Climate change matters are, rightly, to the forefront of our minds in these days – our future living conditions on planet Earth are at stake. At least one motion in respect of climate change is coming to our Synod in September. Environmental matters will be discussed at the Lambeth Conference. Recently we have been informed of a video resource from the Third Order, Society of Saint Francis, “to help people address the causes of human made climate change. In particular to offer a way to stand together so that we can make right the wrongs that have made in the past and help to form a truly living relationship between humankind and God’s creation today and for generations to come by standing with the Indigenous. You can find this video at https://www.youtube.com/watch?v=PmxnP-kL7cs&authuser=0”.
Speaking of our Synod: this will take place this year from Thursday evening 1 September to Saturday afternoon 3 September. The deadline for motions and bills is at the end of this week. Plans are being made for pre Synod meetings in late July and early August, and these dates/times will be circulated soon to Synod members.

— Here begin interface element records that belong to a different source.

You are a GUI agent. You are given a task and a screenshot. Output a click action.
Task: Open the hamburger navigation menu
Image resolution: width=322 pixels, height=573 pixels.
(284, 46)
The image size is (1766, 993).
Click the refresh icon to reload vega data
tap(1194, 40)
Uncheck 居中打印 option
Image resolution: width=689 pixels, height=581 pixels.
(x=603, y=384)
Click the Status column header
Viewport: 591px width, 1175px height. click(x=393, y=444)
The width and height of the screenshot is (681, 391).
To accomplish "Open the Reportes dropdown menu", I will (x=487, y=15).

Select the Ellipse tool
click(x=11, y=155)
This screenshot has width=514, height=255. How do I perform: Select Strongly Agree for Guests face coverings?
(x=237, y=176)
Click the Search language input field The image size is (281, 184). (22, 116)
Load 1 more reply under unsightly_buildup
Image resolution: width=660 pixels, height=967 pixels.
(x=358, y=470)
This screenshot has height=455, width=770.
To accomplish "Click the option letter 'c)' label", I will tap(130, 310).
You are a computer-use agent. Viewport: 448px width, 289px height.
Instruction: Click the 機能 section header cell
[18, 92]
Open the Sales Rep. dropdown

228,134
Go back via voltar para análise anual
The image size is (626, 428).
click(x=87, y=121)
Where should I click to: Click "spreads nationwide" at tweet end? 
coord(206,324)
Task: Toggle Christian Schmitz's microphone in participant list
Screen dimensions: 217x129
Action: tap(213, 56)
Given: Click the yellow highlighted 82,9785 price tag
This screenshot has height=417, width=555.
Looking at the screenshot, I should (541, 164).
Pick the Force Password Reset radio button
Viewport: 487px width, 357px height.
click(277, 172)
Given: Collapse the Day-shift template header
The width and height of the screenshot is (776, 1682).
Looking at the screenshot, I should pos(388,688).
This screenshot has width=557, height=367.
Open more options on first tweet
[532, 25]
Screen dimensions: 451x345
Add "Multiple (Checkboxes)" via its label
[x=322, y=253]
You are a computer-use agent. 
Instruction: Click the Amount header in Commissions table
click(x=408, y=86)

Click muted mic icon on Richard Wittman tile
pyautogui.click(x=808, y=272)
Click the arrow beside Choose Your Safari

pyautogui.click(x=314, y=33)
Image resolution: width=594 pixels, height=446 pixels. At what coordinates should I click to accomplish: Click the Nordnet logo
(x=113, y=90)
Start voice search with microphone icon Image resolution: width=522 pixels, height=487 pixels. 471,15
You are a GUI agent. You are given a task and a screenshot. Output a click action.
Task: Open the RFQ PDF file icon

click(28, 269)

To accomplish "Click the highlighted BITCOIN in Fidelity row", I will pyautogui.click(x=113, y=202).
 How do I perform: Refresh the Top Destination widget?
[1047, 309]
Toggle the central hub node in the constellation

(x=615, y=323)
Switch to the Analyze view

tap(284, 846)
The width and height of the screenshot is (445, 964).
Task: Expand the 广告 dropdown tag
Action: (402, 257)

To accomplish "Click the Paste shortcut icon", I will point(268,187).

This Sunday is Pentecost and the reading I want to make comment on this week is Acts 2:1-21 rather than the appointed Gospel, John 14:8-17, 25-27. Pentecost is a shattering event in the history of God’s people. Phenomena of fire and plural languages are experienced. Some observers think the followers of Jesus are drunk. If there is one thing I hope we always keep in mind as we reread the story of this dramatic birth of the church, it is that the Holy Spirit sometimes will be wild and disruptive in the life of the church. Anglicanism has a tendency to love good order – the Holy Spirit is not committed to sharing that tendency!
Finally, this weekend is also an opportunity to join with the Queen and her family in celebration of 70 years of her reign. She has been and is remarkable in her leadership and in her Christian witness. May thanksgivings for the Queen be prayed in our services this Sunday. I also hear that in some of our parishes there will be special morning teas to follow!